The Court next examined CERCLA section 113(h), which provides that “[n]o Federal court shall have jurisdiction under Federal law other than under section 1332 of title 28 (relating to diversity of citizenship jurisdiction) . . . to review any challenges to removal or remedial action” under CERCLA. The Court rejected reading section 113(h) as expanding the preclusive scope of section 113(b) to state courts. Instead, the Court determined that sections 113(b) and (h) operate “independently of one another,” with section 113(b) operating to divest state courts of jurisdiction over CERCLA actions, while section 113(h) operates to limit federal courts’ jurisdiction over specific CERCLA actions.

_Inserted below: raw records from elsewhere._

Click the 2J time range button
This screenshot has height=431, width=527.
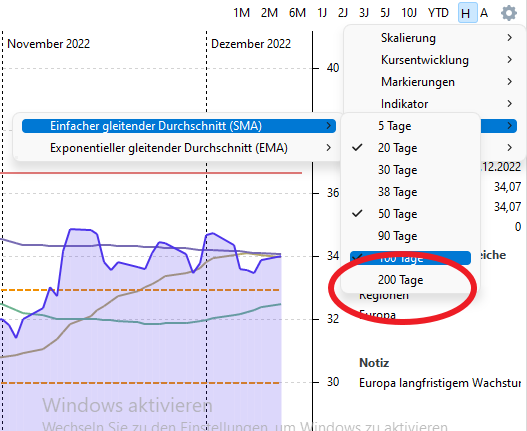coord(343,13)
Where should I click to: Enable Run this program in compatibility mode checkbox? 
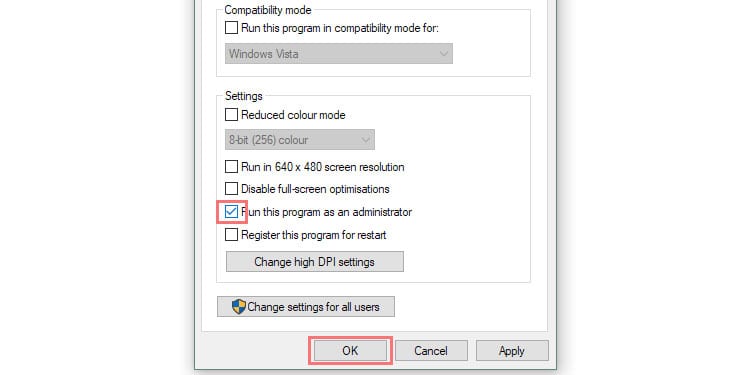(232, 28)
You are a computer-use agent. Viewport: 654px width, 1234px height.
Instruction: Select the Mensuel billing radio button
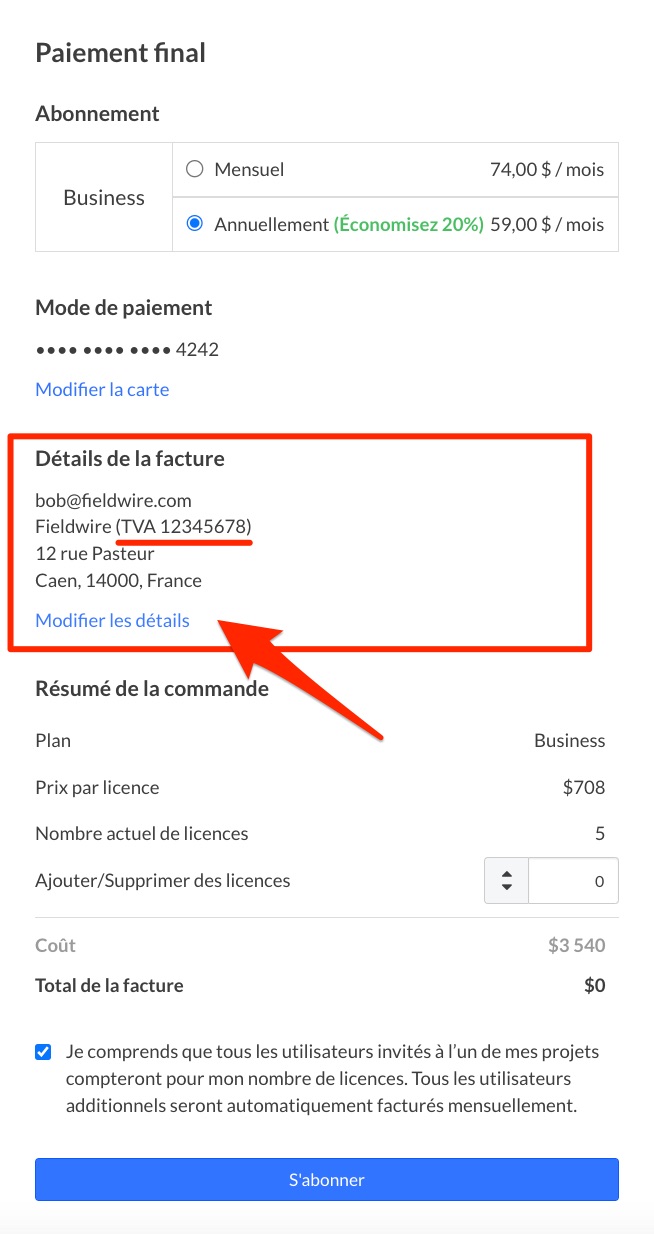coord(195,170)
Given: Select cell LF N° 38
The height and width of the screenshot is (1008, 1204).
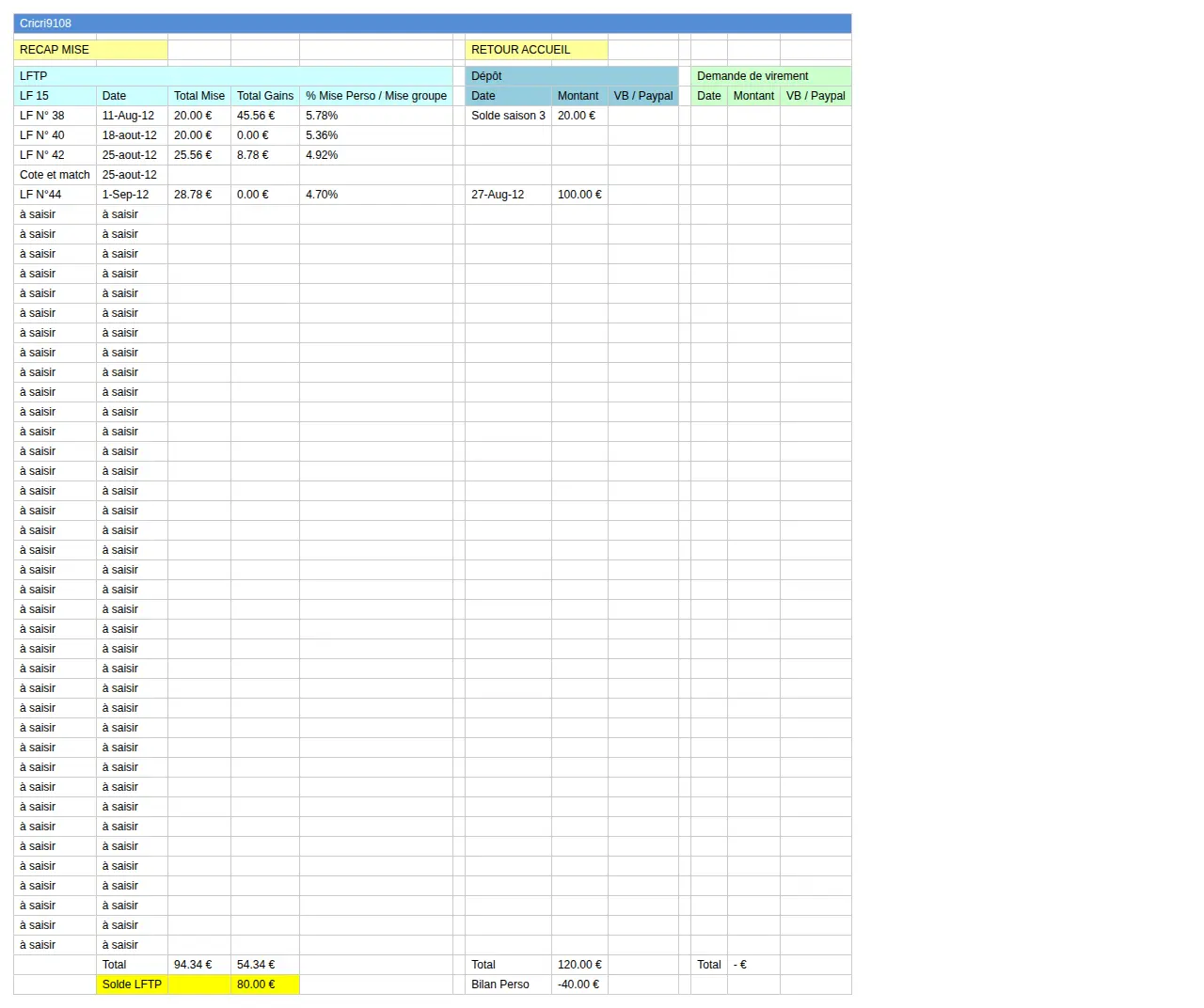Looking at the screenshot, I should (x=55, y=116).
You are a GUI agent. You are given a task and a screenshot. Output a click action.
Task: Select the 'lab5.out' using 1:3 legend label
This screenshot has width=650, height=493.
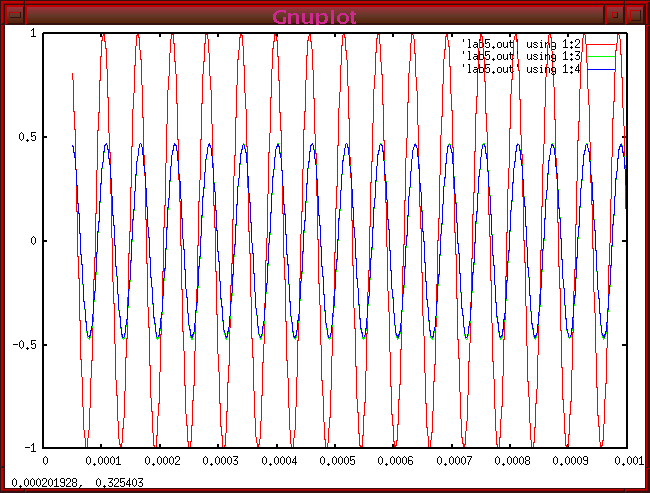click(x=520, y=57)
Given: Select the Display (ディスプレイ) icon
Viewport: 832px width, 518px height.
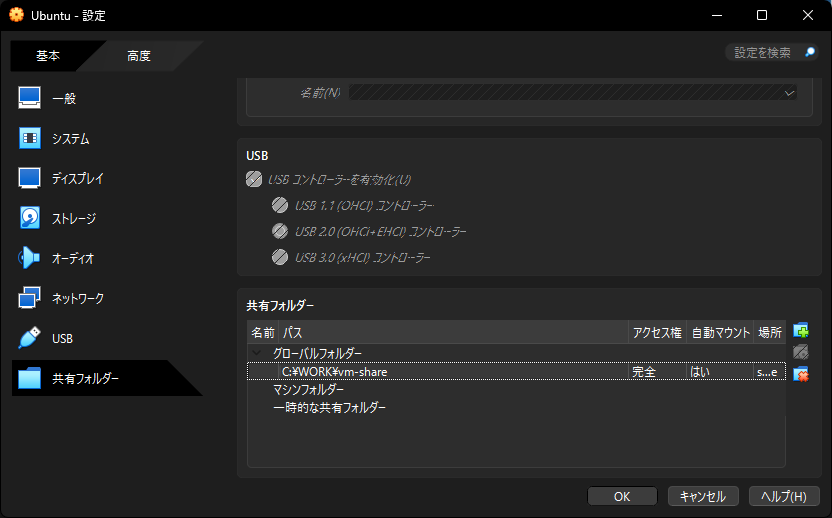Looking at the screenshot, I should click(x=30, y=178).
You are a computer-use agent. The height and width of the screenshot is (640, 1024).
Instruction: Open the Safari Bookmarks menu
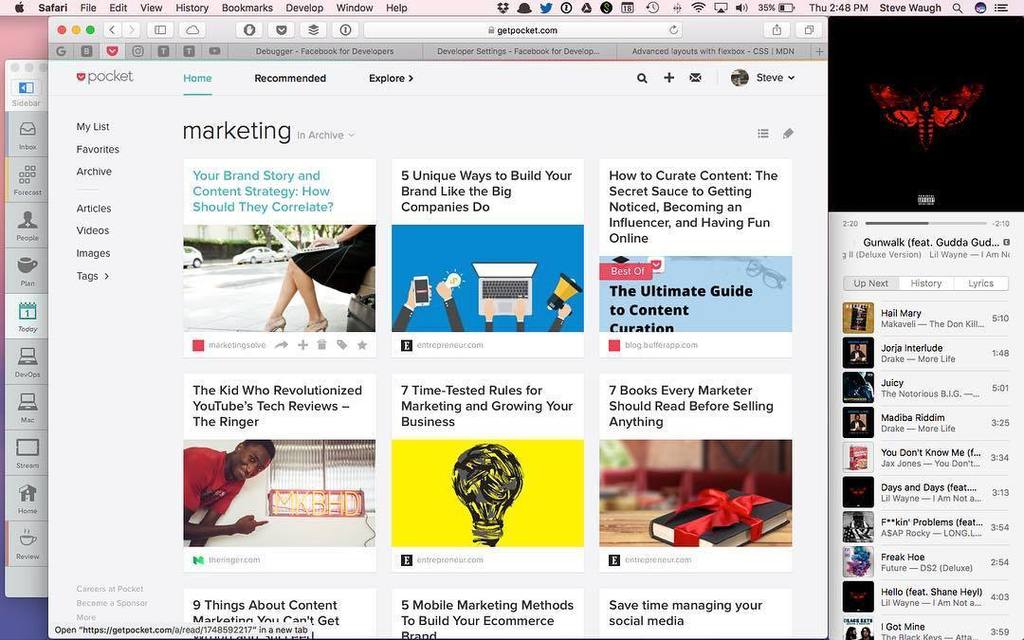[x=246, y=8]
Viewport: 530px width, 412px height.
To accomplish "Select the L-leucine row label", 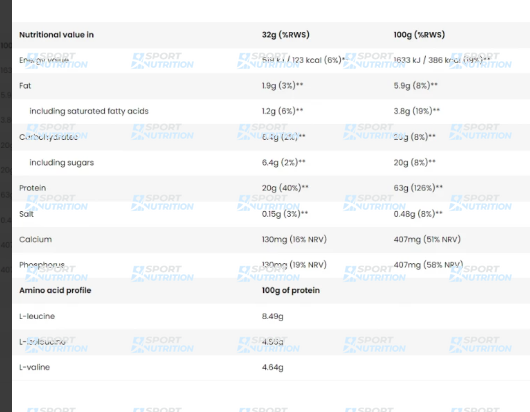I will point(37,316).
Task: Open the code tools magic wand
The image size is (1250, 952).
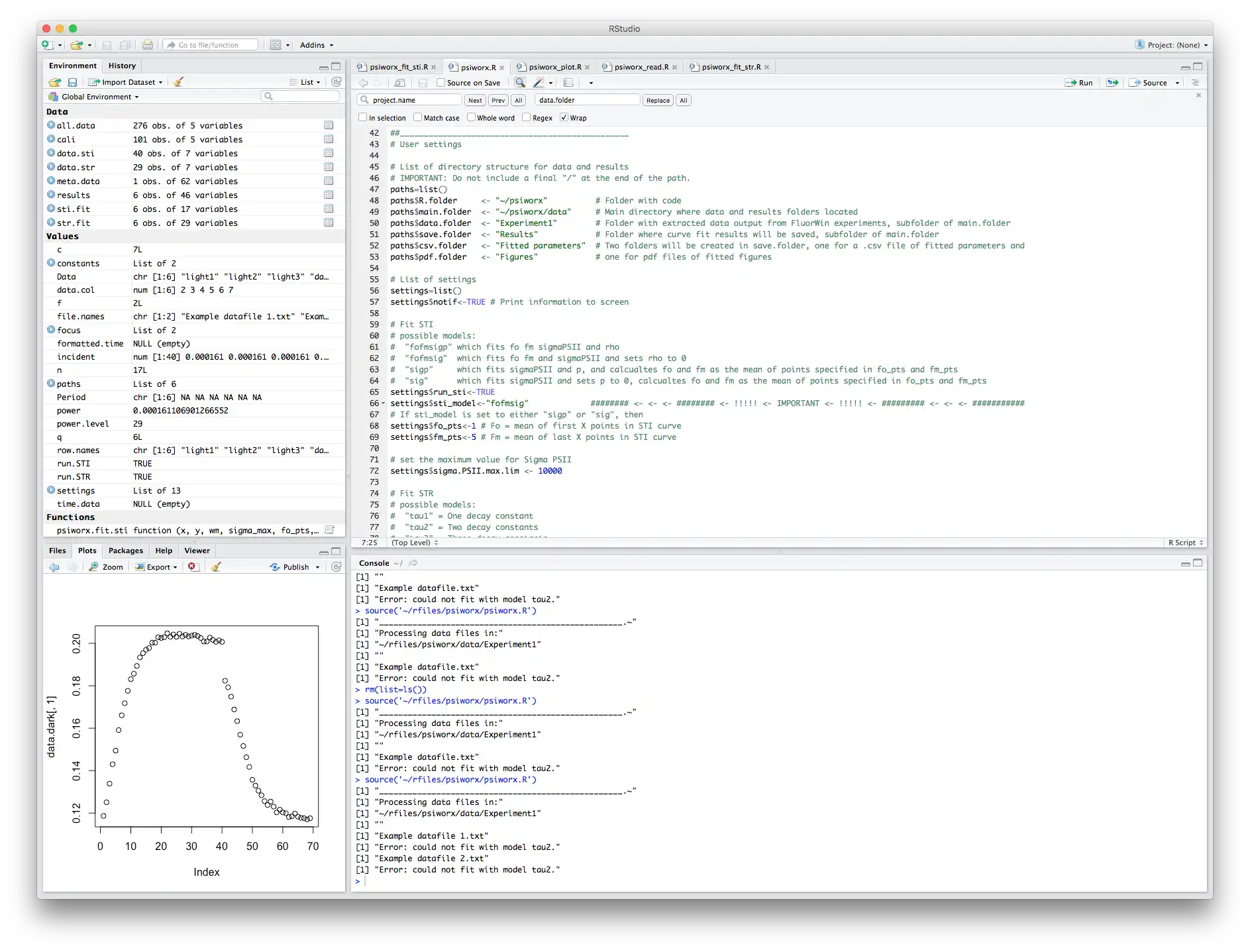Action: click(x=539, y=83)
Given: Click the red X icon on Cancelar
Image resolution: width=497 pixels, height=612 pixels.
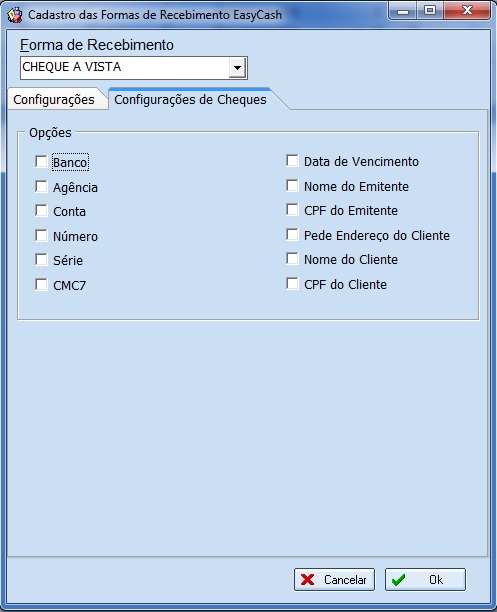Looking at the screenshot, I should (x=308, y=580).
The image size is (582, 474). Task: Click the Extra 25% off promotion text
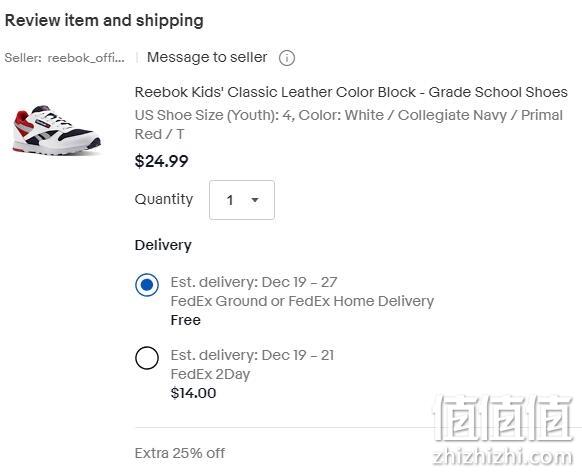[x=180, y=453]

Observing that section 113(h) speaks only of limitations on federal courts, the Court questioned how Congress could have intended to preclude state courts from hearing a category of cases under section 113(b), when it stripped the federal courts of jurisdiction over that category under section 113(h). The Court further observed that section 113(h) contains a carve-out for federal courts sitting in diversity, which allows those courts to entertain state law claims “regardless of whether they are challenges to cleanup plans.” The Court questioned the logic of allowing such state law claims to proceed in federal courts, but not in state courts.
Finally, the Court observed the presumption in favor of concurrent state court jurisdiction over federal claims, absent an “explicit statutory directive” to the contrary, “unmistakable implication from legislative history,” or “a clear incompatibility between state-court jurisdiction and federal interests,” none of which was present here.
Remedial action, even on state law claims, requires EPA approval
The Court then determined that plaintiffs are PRPs and therefore subject to the section 122(e)(6) bar on conducting remedial actions absent EPA approval. The Court noted that “covered persons” identified in section 107 includes “owners” of “any site or area where a hazardous substance has been deposited . . . disposed of . . . or otherwise come to be located.” The Court found further that the plaintiffs’ status as PRPs is unaltered regardless of whether they would be held liable for response costs, and is therefore not affected by the running of CERCLA’s statute of limitations, the availability of CERCLA’s affirmative defenses, or EPA’s policy of nonenforcement against putatively innocent residential property owners.
The Court found this interpretation consistent with CERCLA’s objective of ensuring EPA’s “careful development” of a single cleanup effort, rather than many competing individual efforts. The Court rejected plaintiffs’ concerns that their PRP status would create a permanent easement on their property, finding that section 122 “does nothing of the sort.” The definition of “remedial action,” while broad, “does not reach so far as to cover planting a garden, installing a lawn sprinkler, or digging a sandbox.” The Court concluded that plaintiffs, as PRPs, must obtain EPA approval of any remedial action they undertake.
The Court remanded the case to Montana state courts for proceedings not inconsistent with its decision. On its face, the ARCO decision appears to provide parties with an avenue through state courts to challenge an ongoing cleanup or otherwise seek remedies long before an EPA-selected remedy has been completed. It remains to be seen the degree to which the PRP-bar to seeking such recovery in the absence of EPA approval will hinder the utility of that avenue.